Bagaimana kondisi terparah kasus hiperandrogen? Sebagian mengalami pertumbuhan bulu berlebihan di atas bibir, dagu, dan dada. Lainnya, terkena gejala virilisasi yakni bentuk badan menjadi lebih maskulin. Ada pula yang diikuti dengan membesarnya suara. Dampak lain dari hiperandrogen pada wanita tak kalah mengganggu. Ia bisa saja mengalami hipertrofi atau pembesaran klitoris, bagian yang paling sensitif pada wanita. Ada pula yang payudaranya mengecil, menyusul rendahnya kadar hormon estrogen pada tubuhnya.

Memulihkan tubuh yang tergganggu oleh ketidakstabilan hormon tentu butuh waktu.
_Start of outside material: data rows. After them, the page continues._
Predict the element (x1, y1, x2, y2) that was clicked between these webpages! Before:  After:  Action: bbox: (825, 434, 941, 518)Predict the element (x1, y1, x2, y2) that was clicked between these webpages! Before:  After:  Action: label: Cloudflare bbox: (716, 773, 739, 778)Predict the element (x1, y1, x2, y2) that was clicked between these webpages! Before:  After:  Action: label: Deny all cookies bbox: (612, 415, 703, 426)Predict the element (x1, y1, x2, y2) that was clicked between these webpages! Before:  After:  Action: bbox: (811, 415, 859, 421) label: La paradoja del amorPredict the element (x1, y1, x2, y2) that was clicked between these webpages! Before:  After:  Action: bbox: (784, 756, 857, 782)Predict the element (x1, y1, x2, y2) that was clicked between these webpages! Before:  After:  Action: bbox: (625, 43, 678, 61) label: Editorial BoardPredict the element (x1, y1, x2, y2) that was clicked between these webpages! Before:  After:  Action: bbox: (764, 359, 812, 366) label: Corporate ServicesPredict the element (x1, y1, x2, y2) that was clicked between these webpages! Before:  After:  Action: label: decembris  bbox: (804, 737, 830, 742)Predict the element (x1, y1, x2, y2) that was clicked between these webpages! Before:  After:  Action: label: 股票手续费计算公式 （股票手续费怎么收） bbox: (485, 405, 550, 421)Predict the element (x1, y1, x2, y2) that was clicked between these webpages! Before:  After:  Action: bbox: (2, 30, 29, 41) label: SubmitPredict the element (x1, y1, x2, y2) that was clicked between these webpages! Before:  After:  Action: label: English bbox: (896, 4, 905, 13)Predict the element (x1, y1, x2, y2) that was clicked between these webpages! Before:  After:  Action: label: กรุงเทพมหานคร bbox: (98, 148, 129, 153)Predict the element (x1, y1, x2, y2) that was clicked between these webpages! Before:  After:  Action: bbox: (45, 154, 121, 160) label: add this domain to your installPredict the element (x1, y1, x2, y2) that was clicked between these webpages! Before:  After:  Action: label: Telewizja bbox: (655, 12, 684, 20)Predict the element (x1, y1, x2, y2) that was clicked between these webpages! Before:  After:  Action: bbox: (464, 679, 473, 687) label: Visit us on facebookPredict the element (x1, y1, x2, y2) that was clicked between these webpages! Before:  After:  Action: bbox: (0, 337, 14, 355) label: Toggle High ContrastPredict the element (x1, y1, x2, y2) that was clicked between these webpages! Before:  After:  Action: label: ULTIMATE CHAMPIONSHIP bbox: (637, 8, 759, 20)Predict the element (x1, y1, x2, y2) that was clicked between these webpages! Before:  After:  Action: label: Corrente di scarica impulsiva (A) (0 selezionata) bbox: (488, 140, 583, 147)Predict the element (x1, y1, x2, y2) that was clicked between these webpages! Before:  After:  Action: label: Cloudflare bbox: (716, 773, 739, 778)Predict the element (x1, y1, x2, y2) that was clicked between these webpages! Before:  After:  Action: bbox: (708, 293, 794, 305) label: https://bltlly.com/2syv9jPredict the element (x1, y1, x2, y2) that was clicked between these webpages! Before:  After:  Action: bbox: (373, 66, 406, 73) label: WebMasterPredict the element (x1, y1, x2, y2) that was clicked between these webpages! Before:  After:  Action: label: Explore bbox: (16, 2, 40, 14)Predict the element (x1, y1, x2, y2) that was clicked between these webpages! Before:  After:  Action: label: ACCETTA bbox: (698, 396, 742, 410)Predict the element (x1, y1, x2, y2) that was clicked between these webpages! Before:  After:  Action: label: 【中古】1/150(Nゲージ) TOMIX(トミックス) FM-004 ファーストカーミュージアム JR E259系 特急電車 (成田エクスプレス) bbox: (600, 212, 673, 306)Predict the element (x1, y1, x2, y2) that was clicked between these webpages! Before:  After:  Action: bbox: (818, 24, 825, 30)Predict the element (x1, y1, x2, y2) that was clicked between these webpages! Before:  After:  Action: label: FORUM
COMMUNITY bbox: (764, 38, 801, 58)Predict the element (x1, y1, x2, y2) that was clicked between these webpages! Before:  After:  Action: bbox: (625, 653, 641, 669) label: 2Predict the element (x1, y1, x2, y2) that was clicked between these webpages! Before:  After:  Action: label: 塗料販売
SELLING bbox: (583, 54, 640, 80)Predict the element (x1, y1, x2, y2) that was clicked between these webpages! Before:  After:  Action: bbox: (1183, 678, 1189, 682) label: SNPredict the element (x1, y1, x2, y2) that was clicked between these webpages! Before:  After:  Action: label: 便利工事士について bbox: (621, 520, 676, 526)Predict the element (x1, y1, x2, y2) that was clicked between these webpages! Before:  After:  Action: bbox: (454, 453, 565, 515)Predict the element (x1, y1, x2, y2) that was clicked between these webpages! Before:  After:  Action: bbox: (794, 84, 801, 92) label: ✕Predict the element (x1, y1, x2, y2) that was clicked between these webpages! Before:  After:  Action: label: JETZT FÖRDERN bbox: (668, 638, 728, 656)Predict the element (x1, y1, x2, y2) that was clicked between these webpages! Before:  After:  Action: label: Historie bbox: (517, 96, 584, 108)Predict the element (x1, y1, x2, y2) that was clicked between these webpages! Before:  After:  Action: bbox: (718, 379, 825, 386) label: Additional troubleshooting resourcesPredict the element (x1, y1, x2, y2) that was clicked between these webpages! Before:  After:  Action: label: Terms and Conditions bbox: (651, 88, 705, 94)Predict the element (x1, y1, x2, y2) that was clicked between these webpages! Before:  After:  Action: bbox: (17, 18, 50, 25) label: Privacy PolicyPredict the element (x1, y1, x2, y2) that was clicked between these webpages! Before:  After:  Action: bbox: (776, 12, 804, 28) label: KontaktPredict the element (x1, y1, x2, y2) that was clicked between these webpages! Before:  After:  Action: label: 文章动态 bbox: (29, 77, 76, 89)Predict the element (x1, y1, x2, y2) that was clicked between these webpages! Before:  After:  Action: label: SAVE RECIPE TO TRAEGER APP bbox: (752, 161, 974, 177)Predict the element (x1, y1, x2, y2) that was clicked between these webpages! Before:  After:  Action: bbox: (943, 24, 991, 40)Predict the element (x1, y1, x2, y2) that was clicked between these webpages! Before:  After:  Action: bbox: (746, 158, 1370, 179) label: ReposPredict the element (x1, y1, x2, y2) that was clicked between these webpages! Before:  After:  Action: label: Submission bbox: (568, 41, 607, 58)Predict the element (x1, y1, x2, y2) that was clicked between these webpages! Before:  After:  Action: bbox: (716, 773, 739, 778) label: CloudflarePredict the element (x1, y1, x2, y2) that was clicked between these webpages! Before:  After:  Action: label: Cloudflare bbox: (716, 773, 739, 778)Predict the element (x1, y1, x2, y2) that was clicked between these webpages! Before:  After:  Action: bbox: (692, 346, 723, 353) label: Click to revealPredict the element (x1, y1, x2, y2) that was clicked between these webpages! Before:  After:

Seberapa lama? ”Tiap pasien memerlukan waktu yang berbeda, sesuai dengan derajat keparahannya,” ucap dokter yang pada 1997-1999 bertugas di RSUD Dili, Timor Timur ini. Dokter terkadang memerlukan kerja sama dengan tenaga medis lainnya untuk membantu pengidap hiperandrogen kembali kepada kewanitaannya.

Untuk yang mengalami dampak hiperandrogen berupa kegemukan, saran dari ahli gizi tentu diperlukan. ”Kalau pasiennya telanjur depresi, manajemen stres harus diajarkan.” Meski sangat mengganggu, hiperandrogen bisa disembuhkan. Pengidapnya dapat sembuh total dan kembali menikmati hidup sebagai wanita tulen. ”Terlebih, sekarang ada obat antiandrogen yang mudah didapat.”